Kathryn E. Spier
Courses
Business Strategy for Lawyers
Business Strategy for Lawyers presents the fundamentals of business strategy to a legal audience. The class sessions include both traditional lectures and business-school case discussions. The lecture topics and analytical frameworks are drawn from MBA curriculums at leading business schools. The cases are selected for both their business strategy content and their legal interest.
The main course material is divided into four parts. The first part presents the basic frameworks for the analysis of strategy. The topics include economic and game theoretic approaches to strategy, competitive advantage and industry analysis. The second part is concerned with organizational and contractual responses to agency problems. Topics include pay-for-performance, corporate control, and the design of partnerships and other business associations. The third part takes a broader view of business associations, considering the horizontal and vertical scope of the firm and the advantages of hybrid organizational forms such as franchising and joint ventures. The fourth part covers special topics in competitive strategy, including product differentiation, tacit collusion, facilitating practices, network externalities, market foreclosure, and innovation.
This course is well-suited for students interested in economic analysis of the law with a strong business and industry focus. Because of the significant overlap with the MBA curriculum, this class is not appropriate for students in the JD-MBA program. Since the lectures and assignments focus on abstract frameworks and theoretic approaches, a basic familiarity with economic reasoning and simple algebra is assumed.
Analytical Methods
Lawyers in almost every area of practice (litigation, corporate, government, public interest) deal routinely with problems that are usefully illuminated by basic business and economic concepts. Analytical Methods is designed to teach the most important analytical methods to law students, in a manner that will be fully accessible to those with no prior quantitative training or background in the subjects covered. Using text, classroom activities, and written exercises, we will explore how these tools may be used to analyze concrete problems that arise in a wide range of legal practice settings. The course will consist of seven units:
1. Decision Analysis, Games and Information: Lawyers assist their clients in making a wide variety of decisions, ranging from the settlement of lawsuits to the purchase of property. We will explore a standard technique that has been developed to organize thinking about decision-making problems and to solve them. We will also consider strategic interactions between parties and considerations related to imperfect information.

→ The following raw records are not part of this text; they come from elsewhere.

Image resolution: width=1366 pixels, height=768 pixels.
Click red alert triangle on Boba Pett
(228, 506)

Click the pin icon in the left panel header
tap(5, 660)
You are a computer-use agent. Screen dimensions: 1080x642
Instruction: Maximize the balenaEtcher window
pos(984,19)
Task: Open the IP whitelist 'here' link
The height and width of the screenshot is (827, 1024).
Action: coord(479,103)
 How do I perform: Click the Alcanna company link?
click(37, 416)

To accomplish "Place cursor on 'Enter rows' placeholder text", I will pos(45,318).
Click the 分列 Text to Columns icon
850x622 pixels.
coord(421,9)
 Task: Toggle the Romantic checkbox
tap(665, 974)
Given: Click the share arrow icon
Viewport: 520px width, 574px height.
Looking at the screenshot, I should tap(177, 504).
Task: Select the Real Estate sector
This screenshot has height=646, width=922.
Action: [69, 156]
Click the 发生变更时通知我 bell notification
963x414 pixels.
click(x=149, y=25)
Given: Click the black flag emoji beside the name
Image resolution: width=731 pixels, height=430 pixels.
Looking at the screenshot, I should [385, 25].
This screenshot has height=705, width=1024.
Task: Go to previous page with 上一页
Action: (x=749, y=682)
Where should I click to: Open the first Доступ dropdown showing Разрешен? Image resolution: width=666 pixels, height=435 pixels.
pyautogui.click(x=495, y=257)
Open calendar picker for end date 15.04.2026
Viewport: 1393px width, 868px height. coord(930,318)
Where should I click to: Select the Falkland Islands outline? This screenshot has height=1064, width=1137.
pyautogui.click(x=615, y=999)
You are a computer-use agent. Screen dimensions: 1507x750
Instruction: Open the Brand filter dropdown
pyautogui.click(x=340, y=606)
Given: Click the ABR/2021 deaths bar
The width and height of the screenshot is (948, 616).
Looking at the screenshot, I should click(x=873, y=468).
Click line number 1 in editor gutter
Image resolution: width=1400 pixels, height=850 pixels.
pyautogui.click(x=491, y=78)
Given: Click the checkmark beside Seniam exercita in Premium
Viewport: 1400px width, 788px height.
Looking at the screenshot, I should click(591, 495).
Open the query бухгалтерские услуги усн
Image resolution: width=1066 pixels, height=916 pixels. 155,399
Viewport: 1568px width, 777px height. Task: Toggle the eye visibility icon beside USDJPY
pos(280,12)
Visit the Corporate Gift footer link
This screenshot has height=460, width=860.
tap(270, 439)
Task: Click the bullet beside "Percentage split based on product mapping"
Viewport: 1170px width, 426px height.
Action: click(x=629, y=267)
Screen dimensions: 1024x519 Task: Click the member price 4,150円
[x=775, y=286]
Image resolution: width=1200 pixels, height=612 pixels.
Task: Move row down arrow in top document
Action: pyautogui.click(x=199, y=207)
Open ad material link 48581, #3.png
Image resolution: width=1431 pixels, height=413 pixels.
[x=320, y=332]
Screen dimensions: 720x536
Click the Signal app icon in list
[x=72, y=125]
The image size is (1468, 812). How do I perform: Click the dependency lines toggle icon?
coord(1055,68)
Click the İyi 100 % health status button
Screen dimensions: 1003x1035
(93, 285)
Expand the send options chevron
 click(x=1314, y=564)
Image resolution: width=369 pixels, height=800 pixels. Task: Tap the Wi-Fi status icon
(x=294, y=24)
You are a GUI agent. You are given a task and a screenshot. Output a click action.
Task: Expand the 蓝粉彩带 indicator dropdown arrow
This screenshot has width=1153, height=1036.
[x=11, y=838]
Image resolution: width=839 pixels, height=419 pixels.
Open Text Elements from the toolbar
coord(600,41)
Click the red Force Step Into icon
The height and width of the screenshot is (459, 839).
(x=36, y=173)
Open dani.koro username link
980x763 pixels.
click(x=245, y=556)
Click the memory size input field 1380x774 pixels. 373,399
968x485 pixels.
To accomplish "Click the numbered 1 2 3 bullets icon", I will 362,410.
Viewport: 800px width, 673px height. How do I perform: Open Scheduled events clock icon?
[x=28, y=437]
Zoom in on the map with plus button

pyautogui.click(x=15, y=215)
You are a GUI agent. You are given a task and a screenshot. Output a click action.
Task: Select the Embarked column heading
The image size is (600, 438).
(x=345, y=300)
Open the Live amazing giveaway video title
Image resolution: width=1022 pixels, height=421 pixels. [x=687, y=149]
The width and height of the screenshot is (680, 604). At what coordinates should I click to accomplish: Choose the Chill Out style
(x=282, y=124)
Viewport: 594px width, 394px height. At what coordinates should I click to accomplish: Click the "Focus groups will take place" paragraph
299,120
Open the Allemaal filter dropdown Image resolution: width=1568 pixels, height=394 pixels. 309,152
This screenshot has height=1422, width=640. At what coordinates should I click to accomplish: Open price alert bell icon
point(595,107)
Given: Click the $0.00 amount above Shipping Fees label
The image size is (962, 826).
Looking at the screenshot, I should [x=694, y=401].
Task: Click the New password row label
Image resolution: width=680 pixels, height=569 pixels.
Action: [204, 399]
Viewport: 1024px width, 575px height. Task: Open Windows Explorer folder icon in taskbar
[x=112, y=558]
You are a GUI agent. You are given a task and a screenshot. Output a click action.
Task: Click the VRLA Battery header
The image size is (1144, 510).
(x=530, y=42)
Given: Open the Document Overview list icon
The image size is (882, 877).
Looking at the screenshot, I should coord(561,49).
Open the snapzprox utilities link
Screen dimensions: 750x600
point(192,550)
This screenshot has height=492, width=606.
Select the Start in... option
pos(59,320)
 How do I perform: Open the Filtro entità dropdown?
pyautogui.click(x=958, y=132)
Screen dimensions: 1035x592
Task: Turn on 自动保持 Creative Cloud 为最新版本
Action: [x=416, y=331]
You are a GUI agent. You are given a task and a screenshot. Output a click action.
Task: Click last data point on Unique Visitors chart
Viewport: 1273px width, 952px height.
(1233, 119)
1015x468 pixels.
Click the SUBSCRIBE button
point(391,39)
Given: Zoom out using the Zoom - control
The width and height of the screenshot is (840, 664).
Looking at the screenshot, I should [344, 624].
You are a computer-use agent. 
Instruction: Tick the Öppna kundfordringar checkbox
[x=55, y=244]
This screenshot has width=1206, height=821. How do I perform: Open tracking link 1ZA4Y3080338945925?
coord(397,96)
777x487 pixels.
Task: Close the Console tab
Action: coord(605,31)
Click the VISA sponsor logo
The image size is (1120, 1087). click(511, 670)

2. Contracting: Lawyers write many contracts, concerning such matters as acquisitions of land or corporations, creation of partnerships and nonprofit entities, settlement of lawsuits, financing arrangements, and government procurement. This unit presents practical principles concerning what issues should be addressed in contracts and how they might best be resolved.
3. Accounting: Lawyers who counsel clients in conducting their affairs or who represent them in litigation must understand the parties' financial circumstances and dealings, which often are represented in financial statements. Basic accounting concepts will be introduced, and the relationship between accounting information and economic reality will be examined.
4. Finance: Legal advice in business transactions, division of assets upon divorce, litigation, and many other matters require knowledge of valuation, assessment of financial risk, and comprehension of the relationships between those who provide financing and those who need it. We will consider basic principles of finance, such as present value, the tradeoff between risk and return, the importance of diversification, and basic methods for valuing financial assets.
5. Microeconomics: Lawyers need to understand their clients' and other parties' economic situations and opportunities as well as the principles that underlie many of the rules of our legal system. This unit presents basic economic concepts--the operation of competitive markets, imperfect competition, and market failures--that are necessary to this understanding.
6. Law and Economics: Legal rules have important effects on clients' interests, which must be appreciated by lawyers who advise them and by judges, regulators, and legislators who formulate legal rules. We will explore these effects using the economic approach to law, with illustrations from torts, contracts, property, law enforcement, and legal procedure.
7. Statistics: Legal matters increasingly involve the use of statistics in business contexts, in the promulgation of government regulations, in the measurement of damages, in attempts to make inferences concerning parties' behavior (such as those regarding discrimination in employment), and in determination of causation (in tort, contract, and other disputes). We will address the basic statistical methods, including regression analysis, as well as issues that commonly arise when statistics are used in the courtroom.
Law, Economics and Organization Seminar
This seminar will involve the presentation by speakers of papers in the fields of law and economics, law and finance, and contract theory. Students may satisfy the course requirement either by submitting, before sessions, short written comments on the paper to be presented or by writing a short seminar paper on an approved topic.